I would like to start out by stating I am sorry to hear that your last ratties past and your home is without the joy of rats. But I think that people need time to get over the loss of one pet before they rush into another. Each person handles a pets loss differently and needs their own time for this, so I would say your reaction to looking at new rats was not a wrong one. I am sure seeing their faces reminds you of the ones you lost. But on the other hand, those cute little faces should bring the joyous memories of the ratties that have fallen to the bridge. I say take your time and bring home new ratties when you feel ready in your heart. Good luck and let us know what you decide to do


----------



## begoodtoanimals (Dec 6, 2007)

Jobear said:


> We went today to look at new rats and I couldn't do it. I looked at their cute ratty faces and started crying. Is there something wrong with me? Is it too soon? Has anybody had this reaction? words of kindness will be greatly appreciated.thank you


I had the same reaction as you after the last of my four girls passed away; vowing that I would never put myself through all that heartache again until I came upon a rat that was going to be snake food because of her supposedly bad temperament. I took her home, trained her, got her a friend and now I have rats again and enjoy them even more than I could have imagined. This was a good lesson to never say never and to enjoy them while they are with you. The best way to honor your old buddies is to continue their legacy by adopting new ratty friends. I promise you: you will not be sorry.


----------



## psycho_ash (Sep 27, 2009)

I only ever had one rat that I really cared for, and when she passed away (January last year) I swore never again... but here I am. Literally, today I got two rat girls again. 

The heartache is a lot, but you'll get through it. The pain you feel, I promise you, will go away with time. It will never completely dissipate, but it will lose its edge. 

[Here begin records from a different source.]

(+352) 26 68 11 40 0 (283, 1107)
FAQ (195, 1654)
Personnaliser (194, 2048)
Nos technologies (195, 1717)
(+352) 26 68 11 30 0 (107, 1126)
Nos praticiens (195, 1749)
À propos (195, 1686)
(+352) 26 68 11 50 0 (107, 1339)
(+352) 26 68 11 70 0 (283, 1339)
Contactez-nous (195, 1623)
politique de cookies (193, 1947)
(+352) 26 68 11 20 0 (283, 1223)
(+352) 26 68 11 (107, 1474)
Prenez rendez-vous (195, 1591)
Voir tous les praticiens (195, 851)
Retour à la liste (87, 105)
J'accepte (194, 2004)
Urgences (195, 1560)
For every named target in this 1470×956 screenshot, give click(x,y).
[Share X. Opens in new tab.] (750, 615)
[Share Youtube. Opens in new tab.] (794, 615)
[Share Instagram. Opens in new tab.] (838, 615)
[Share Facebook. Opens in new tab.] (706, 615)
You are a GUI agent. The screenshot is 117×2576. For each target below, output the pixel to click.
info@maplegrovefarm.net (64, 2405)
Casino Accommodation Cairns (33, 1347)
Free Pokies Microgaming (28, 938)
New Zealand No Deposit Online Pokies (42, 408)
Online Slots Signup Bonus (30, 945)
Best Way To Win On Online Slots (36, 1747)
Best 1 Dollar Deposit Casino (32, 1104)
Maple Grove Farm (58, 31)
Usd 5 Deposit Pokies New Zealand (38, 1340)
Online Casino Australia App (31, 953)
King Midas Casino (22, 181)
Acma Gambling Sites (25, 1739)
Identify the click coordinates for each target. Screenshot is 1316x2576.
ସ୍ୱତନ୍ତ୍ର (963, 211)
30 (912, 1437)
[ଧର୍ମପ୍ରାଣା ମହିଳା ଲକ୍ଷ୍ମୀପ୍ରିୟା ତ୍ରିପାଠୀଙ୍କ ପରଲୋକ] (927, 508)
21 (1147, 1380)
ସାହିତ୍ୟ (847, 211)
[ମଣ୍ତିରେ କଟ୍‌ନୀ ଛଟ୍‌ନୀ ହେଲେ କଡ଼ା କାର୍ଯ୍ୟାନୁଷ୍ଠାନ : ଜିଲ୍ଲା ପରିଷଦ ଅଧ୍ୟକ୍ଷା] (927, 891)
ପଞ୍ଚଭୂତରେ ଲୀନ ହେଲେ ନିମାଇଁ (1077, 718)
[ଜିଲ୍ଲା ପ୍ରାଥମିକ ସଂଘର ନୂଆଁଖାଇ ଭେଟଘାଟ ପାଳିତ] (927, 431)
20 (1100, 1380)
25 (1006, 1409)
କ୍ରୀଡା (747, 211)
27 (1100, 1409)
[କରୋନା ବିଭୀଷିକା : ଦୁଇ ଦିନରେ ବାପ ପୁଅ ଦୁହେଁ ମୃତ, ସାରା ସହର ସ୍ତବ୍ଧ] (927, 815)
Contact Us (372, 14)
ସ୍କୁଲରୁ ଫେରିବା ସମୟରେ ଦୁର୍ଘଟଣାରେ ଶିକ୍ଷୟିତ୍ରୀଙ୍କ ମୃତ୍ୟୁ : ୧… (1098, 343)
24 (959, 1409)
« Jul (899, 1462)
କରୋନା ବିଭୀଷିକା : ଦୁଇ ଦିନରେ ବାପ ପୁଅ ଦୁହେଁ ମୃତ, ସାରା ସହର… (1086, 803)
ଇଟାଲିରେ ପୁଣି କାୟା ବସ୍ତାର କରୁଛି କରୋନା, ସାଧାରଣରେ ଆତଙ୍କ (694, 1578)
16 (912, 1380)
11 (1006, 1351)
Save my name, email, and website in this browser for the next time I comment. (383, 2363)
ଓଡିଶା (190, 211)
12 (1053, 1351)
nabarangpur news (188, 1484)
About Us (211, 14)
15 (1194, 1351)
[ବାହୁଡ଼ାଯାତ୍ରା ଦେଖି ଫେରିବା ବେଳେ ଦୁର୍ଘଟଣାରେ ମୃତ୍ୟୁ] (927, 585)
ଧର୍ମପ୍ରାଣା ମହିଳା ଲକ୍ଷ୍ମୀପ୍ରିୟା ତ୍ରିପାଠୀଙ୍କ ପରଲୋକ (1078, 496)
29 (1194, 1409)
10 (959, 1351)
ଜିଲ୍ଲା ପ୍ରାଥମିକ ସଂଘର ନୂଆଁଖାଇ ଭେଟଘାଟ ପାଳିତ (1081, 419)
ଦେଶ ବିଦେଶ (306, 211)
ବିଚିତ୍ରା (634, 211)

Maybe you'll get rats again someday, maybe you won't. I am really sorry that you hurt so much, and I wish you the best.


----------



## Alethea (Jul 14, 2010)

Agreed ;3 Even myself, with dealing with a lot of problems with female ratties and dealing with the heartache, I look to the future and think to myself that I might get two girls in a couple of months. Just because of how much happiness they bring me and the good times I know we will share <3


----------



## begoodtoanimals (Dec 6, 2007)

and..........rats deserve passionate owners. How else could their world be so wonderful?


----------